Parafraseando al poeta, yo quiero decirte que te quiero con todo el corazón, pero hay que ver de qué está hecho mi corazón, pues los hay de alcachofa y de filete, pero mientras no los consumas no sabrás de qué están hechos, sólo tendrás una leve idea por la gracia del empaque.
Hagamos lo que los pepenadores, que sin reticencia y aun con asco no tienen más remedio que tomar con sus manos expertas la basura para transformarla en algo nuevo, no nada más hagamos como que no existe. 

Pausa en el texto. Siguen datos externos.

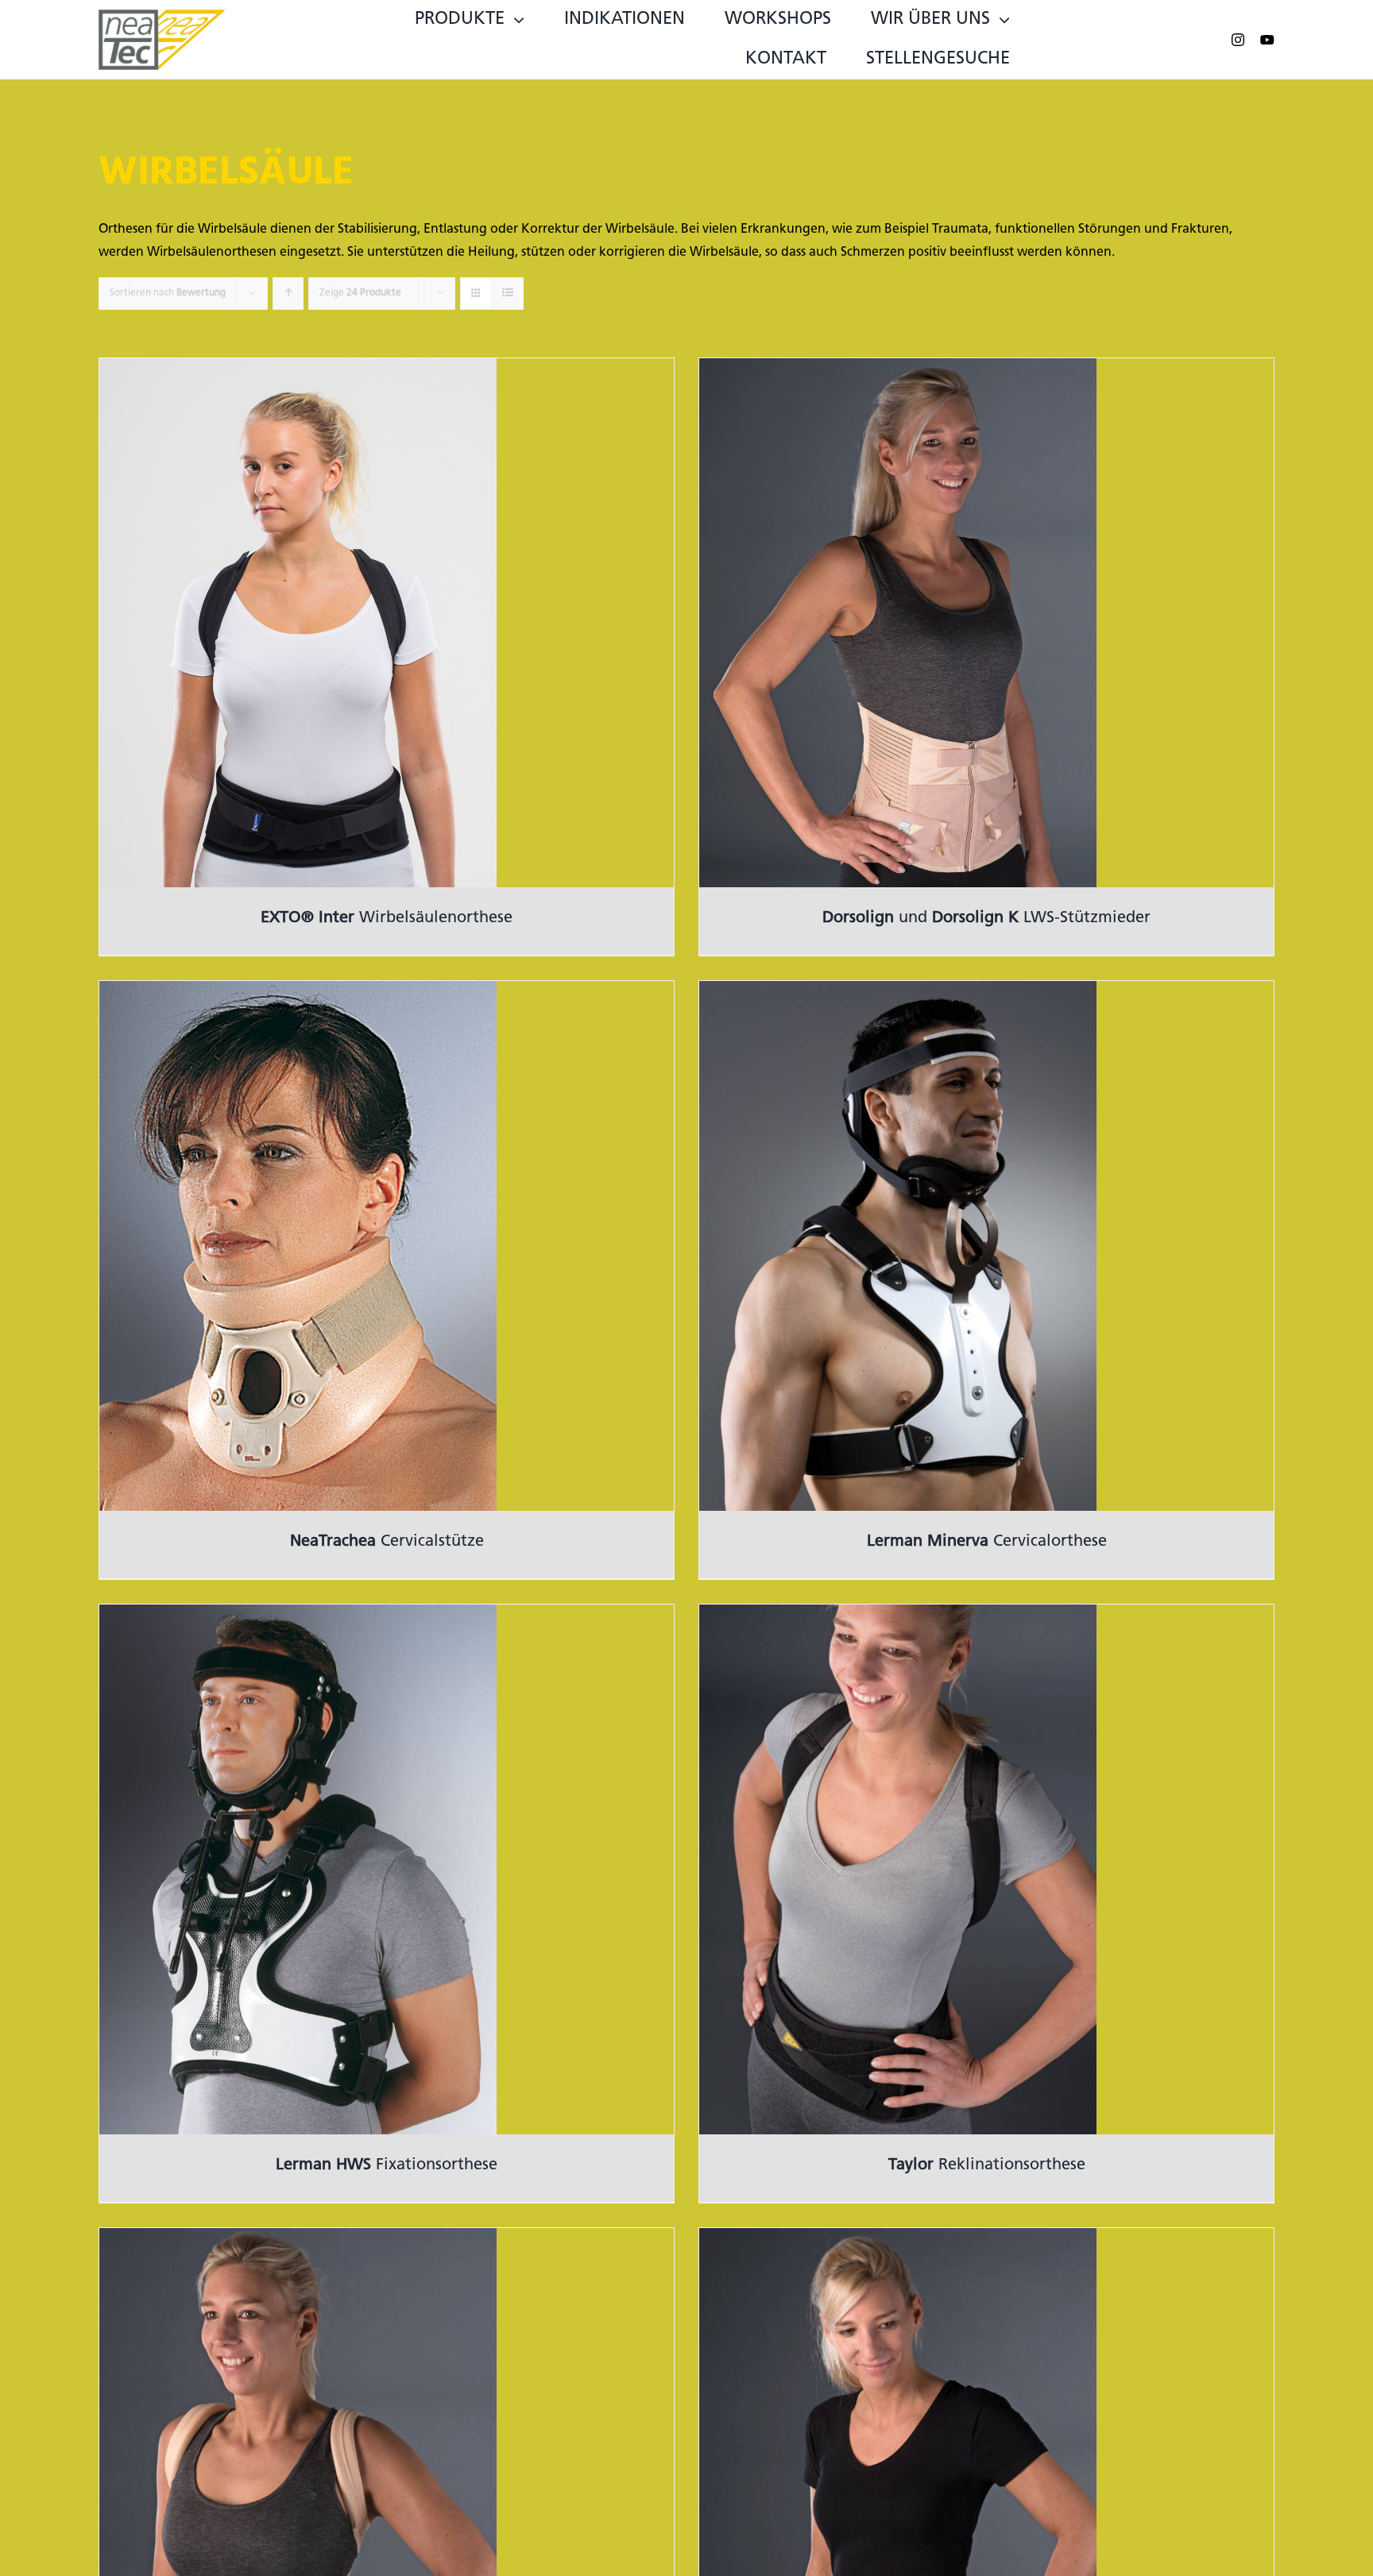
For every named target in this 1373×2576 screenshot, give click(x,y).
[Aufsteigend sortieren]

Las lacras sociales son nuestro reflejo en el amplio espejo de nuestra hipocresía. Pues ninguno estamos limpios del todo. Y si tal me parece una basura, igual podrá tacharme otro respecto de su particular perspectiva.
Quien procesa la basura es más útil a la sociedad que quien simplemente la genera por "natural" discriminación amparada bajo el también natural derecho de elegir, o quien la mira con indiferencia. La basura no es equivocación de sí misma, sino di/versión de nosotros y, en el peor caso, el resultado de nuestras ocultas e inconfesables per/versiones.